In 1968 there was no traffic jam on the way to the stable. And Dancer’s Image had no problem finding a jockey to ride him in the Kentucky Derby. The rider of Proud Clarion, Bobby Ussery, was happy to take the mount. But while Dancer’s Image was no long shot, his arrival was much whispered about among Churchill’s chattering class. Because of his public support of the civil rights movement, Peter Fuller received a chilly reception from Louisville’s old guard as well as a number of threatening phone calls and anonymous death threats. When Fuller requested extra security from Churchill Downs for his family and his horse he was denied — despite the deluge of armed security rolled out for the previous year’s Derby. He was everything the Louisville gentry was hoping wouldn’t return after 1967: an outsider, an opinionated liberal, an integrationist, a Yankee interloper.

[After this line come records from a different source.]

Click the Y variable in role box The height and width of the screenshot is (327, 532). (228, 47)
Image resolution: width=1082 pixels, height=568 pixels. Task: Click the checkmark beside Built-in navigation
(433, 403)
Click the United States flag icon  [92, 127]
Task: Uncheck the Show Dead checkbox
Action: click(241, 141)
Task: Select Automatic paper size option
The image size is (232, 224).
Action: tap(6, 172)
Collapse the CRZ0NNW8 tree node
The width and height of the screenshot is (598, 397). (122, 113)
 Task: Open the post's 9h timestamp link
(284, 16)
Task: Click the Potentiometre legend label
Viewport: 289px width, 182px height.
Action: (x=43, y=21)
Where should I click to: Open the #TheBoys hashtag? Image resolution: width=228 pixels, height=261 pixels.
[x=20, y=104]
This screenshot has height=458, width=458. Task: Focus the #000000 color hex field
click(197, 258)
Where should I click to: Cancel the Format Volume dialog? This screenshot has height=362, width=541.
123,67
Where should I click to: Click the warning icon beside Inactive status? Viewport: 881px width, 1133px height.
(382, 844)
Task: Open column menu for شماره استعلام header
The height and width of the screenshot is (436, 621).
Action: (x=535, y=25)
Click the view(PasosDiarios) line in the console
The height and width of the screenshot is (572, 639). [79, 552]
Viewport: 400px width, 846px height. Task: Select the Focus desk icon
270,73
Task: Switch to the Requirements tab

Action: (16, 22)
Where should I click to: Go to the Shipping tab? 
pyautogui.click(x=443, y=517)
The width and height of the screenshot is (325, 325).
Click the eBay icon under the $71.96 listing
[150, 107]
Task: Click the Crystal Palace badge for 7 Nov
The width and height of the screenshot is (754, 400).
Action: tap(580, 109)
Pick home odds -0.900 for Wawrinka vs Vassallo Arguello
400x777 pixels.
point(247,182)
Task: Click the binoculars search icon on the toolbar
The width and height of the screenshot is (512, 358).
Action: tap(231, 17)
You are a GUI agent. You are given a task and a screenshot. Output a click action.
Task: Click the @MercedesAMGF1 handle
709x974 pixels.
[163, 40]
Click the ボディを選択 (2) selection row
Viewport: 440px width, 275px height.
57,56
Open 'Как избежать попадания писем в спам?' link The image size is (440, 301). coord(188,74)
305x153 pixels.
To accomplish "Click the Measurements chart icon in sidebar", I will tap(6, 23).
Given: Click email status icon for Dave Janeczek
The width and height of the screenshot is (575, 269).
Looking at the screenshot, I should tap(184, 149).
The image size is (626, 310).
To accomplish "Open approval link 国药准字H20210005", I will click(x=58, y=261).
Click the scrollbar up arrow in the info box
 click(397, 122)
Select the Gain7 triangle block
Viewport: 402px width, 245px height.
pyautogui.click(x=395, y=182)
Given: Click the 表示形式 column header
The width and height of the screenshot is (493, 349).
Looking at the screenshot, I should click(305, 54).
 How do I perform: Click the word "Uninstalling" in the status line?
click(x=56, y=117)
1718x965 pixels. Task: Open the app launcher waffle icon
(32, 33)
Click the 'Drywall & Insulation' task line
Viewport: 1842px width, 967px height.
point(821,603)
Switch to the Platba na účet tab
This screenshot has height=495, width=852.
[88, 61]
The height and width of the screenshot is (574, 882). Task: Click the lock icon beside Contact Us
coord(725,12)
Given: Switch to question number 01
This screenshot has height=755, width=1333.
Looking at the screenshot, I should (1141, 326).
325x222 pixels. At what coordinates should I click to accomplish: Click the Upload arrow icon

The animosity towards Fuller and his horse only made him more strident and confident. He boasted the day before the race that Dancer’s Image would easily win. In a stunning act of hubris, he publicly rehearsed his run from the owner’s box to the winner’s circle before the gathered horsemen and punters at Churchill Downs.
The 1968 Derby didn’t unfold the way the race had the year before. Dancer’s Image didn’t rate off the pace the way that Damascus and Proud Clarion had. He took the final turn in last place, trailing the entire field. As they came around the turn Ussery accidentally dropped his whip. He was forced to slap the horse on the neck with his bare hands to urge him to go — a bizarre sight on a track. Ussery slapped and slapped and, in turn, Dancer’s Image galloped and galloped, closing quickly against the entire field to win a breathtaking race. Fuller trotted to the winner’s circle. His stride was confident — after all, he already knew the way.
Two days after the 1968 Derby, Churchill Downs announced that they had detected an illegal substance in Dancer’s Image’s urine. Phenylbutazone (“bute” for short) is a drug used to treat flu-like symptoms in horses. It’s legal in most states for racehorses, and, interestingly, it was legal in every single Kentucky Derby both before and after 1968. The rules that year said that bute could not be administered within one week of the race, and a veterinarian testified that he had given Dancer’s Image the drug six days and seven hours before the race. The mistake gave the horse no unfair advantage, but Churchill Downs nevertheless stripped him of the title. The 1968 Kentucky Derby champion is now listed as Forward Pass, the horse that ran second. In the official records, Dancer’s Image is listed as having finished in last place.
Peter Fuller spent hundreds of thousands of dollars and several years fighting the ruling, exhausting every single one of his legal appeals. Believing the ruling to be the Louisville racing establishment’s way of getting retribution for the racial unrest the year before, Fuller never again set foot at Churchill Downs for another Kentucky Derby. He vowed never to return to Louisville unless he had a horse that he knew, as certainly as he knew in 1968, would win the Derby. If he did ever find such a horse, he told the Boston Globe in an interview conducted 40 years later, he would name the horse Dancer’s Revenge.